Your task »
The records that follow are to be transcribed in full, leaving out each picture.

Material shown »
- - - - -
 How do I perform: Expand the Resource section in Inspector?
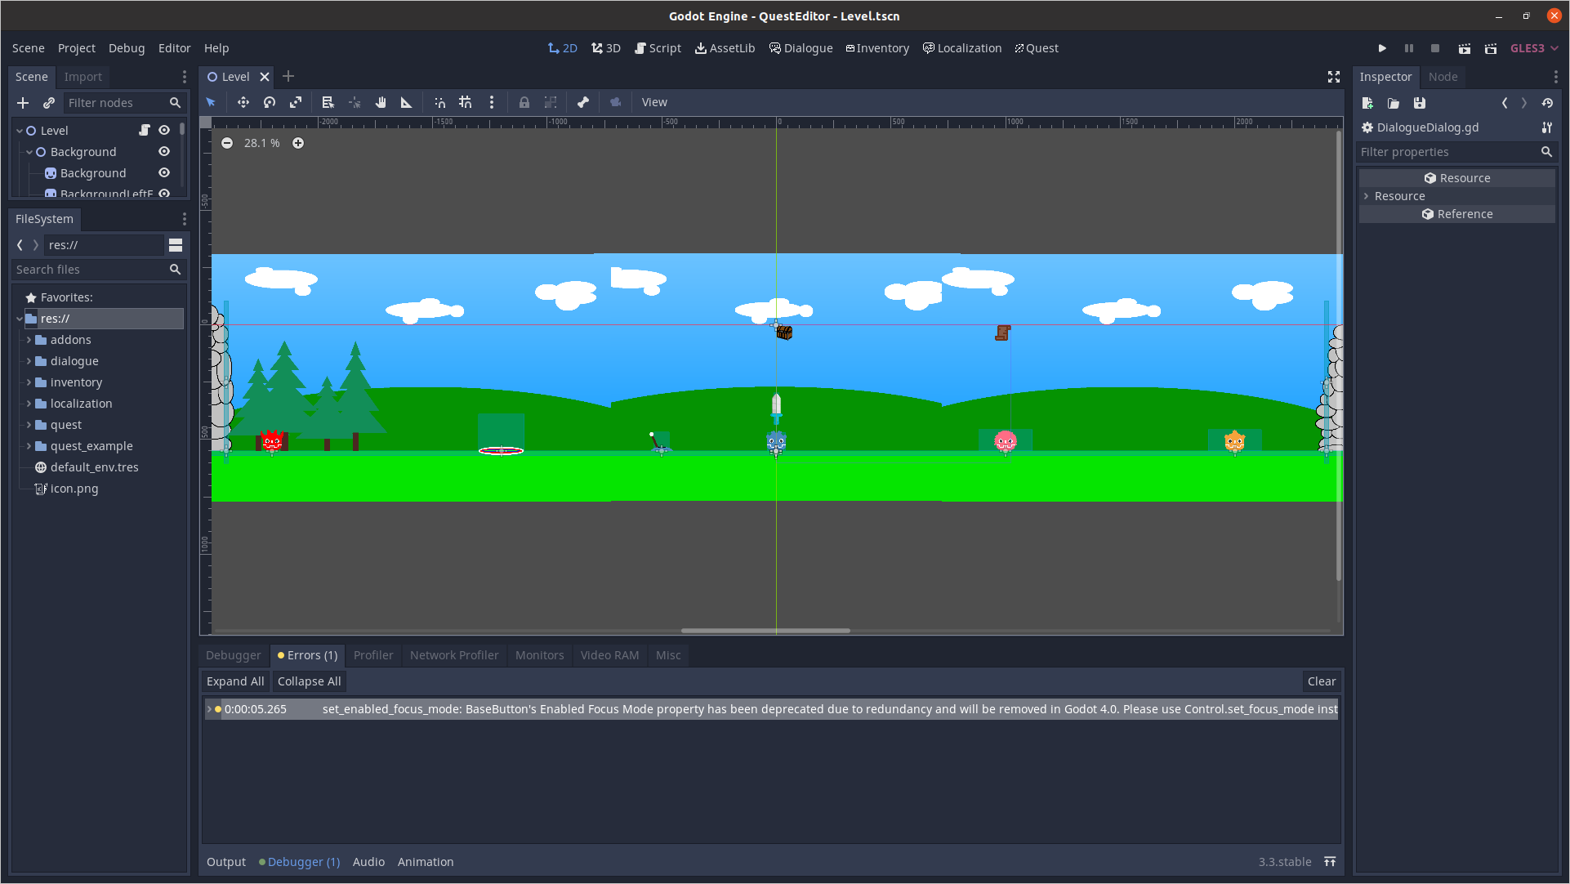[1398, 195]
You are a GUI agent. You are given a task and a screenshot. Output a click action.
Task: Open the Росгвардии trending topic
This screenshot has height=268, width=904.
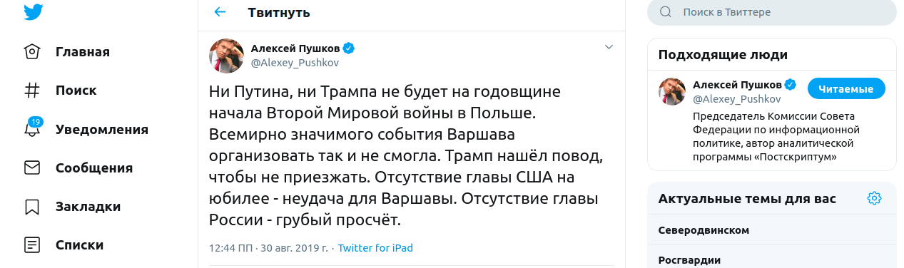point(689,260)
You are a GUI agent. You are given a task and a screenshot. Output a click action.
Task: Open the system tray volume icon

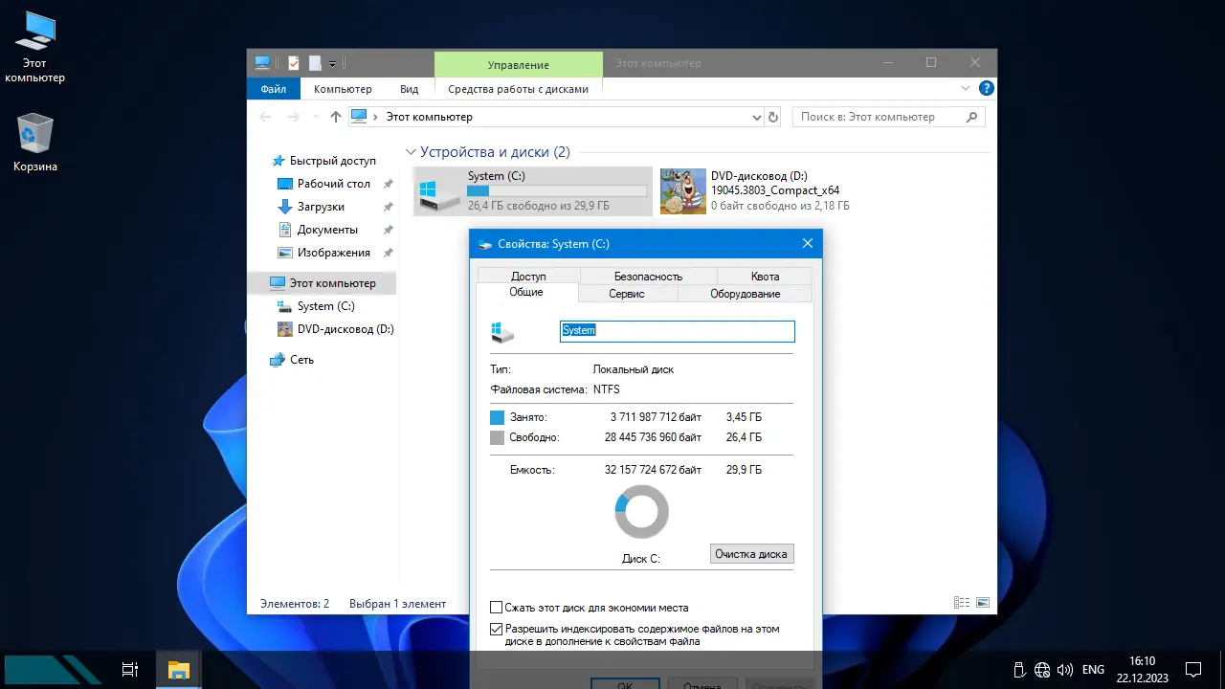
- - - - -
Exercise solution »
 How do I perform: Expand the Resource section in Inspector?
[1398, 195]
You are a GUI agent. You are given a task and a screenshot. Output a click action.
Task: Open the Росгвардии trending topic
This screenshot has height=268, width=904.
point(689,260)
You are a GUI agent. You are given a task and a screenshot. Output a click action.
Task: Open the system tray volume icon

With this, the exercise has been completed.